The DOL, HHS, and IRS issued a report to Congress on the failure by group health plans to comply with the Mental Health Parity and Addiction Equity Act (MHPAEA). The report is required by the Consolidated Appropriations Act, 2021 (CAA), which expanded mental health parity compliance obligations by requiring health plans and insurers that impose nonquantitative treatment limitations (NQTLs) on mental health or substance use disorder benefits (such as restrictions based on facility type) to perform and document (and provide upon request) comparative analyses of the NQTLs’ design and application. The 2022 report highlights the agencies’ MHPAEA resources and enforcement efforts and details the struggles to interpret, implement, and enforce the NQTL comparative analysis requirement.

More on Report

The Report noted that none of the comparative analyses reviewed “contained sufficient information upon initial receipt.” The agencies made preliminary determinations of non-compliance for many plans and issuers, but the Report stressed that no final determinations had been made yet. Instead, plans and issuers may still take corrective action and, in so doing, avoid being named in next year’s report, having notice of noncompliance sent to plan participants and enrollees.

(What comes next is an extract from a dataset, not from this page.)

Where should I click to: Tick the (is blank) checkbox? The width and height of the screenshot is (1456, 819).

The CAA codified prior guidance and expressly required plans and issuers to document comparative analyses demonstrating that the processes, strategies, evidentiary standards, and other factors used to apply each NQTL to mental health and substance use disorder benefits, both as written and in operation, are comparable to and applied no more stringently than those used to apply each NQTL to medical/surgical benefits in the same benefit classification. Health plans and issuers had to comply with the new requirements by February 10, 2021.

Furthermore, the Report once again requests that Congress provide DOL authority to assess civil monetary penalties for MHPAEA violations. Currently, there are no such penalties. But DOL may require reprocessing of affected claims for benefits and, if the entity breached a fiduciary duty under ERISA, DOL may impose a penalty equal to 20% of the amount recovered under resolution with DOL or court order. And plan participants have brought claims to recover for alleged wrongful denials of benefits. A related recommendation asks Congress to make this recovery of denied benefits more explicit, amending “ERISA to expressly provide that participants and beneficiaries, as well as DOL on their behalf, may recover amounts lost by participants and beneficiaries who wrongly had their claims denied in violation of MHPAEA.”

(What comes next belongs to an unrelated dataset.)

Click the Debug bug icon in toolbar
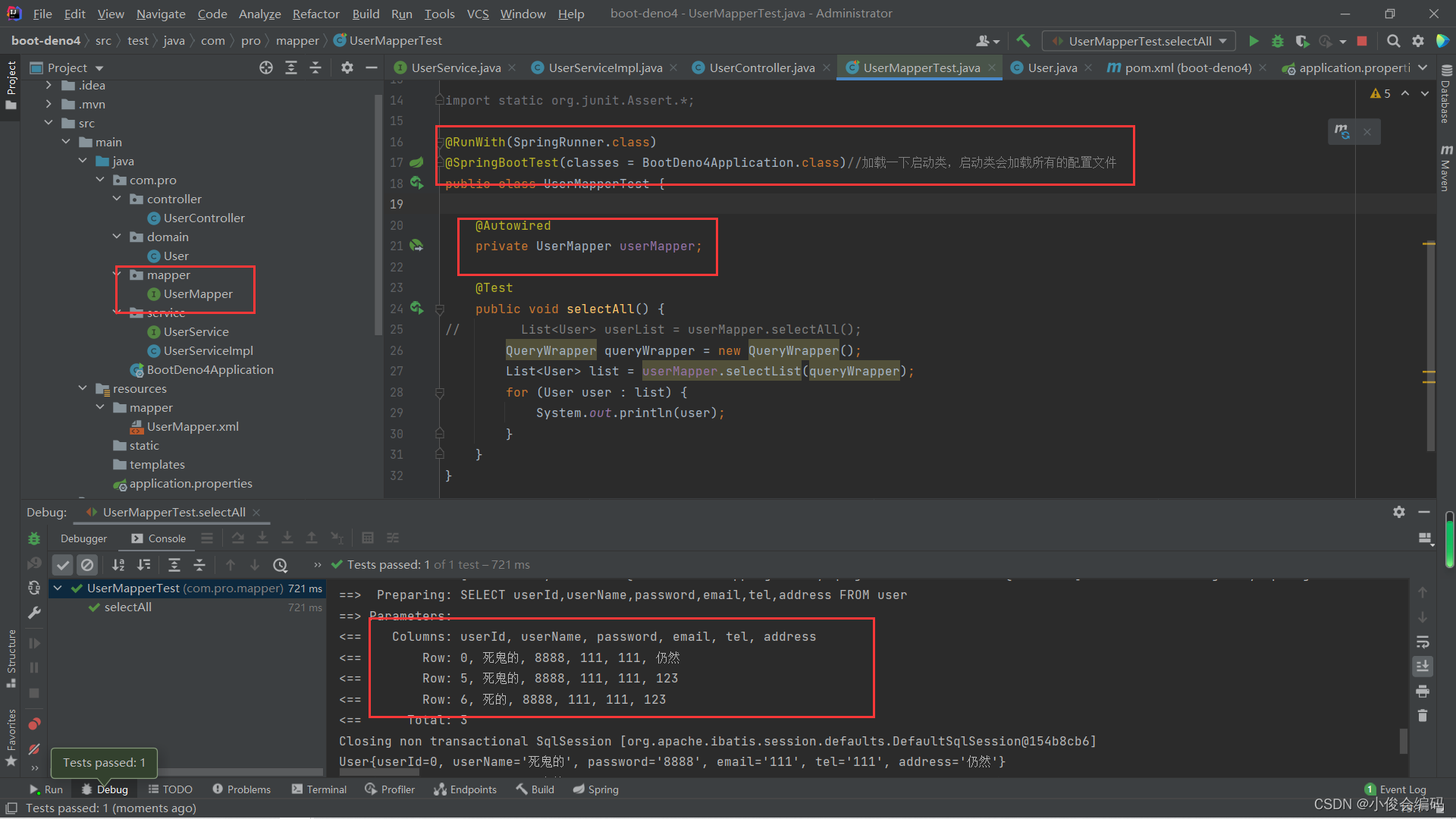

The Report also explains that DOL has increased staff and training to bring more resources to bear on MHPAEA compliance. Likewise, the NAIC, state insurance regulators, and state attorneys general have not been idle. Mental health access and equity, in addition to MHPAEA compliance, continue to be a focal point and a bipartisan political issue in both federal and state governments. Over the summer, the Biden Administration is expected to publish a new proposed rule on MHPAEA addressing the legislative changes made by the 21st Century Cures Act and CAA as well as the evolving guidance. It may be that those rules will give clearer instruction on NQTL comparative analyses and articulate additional standards for certain NQTLs.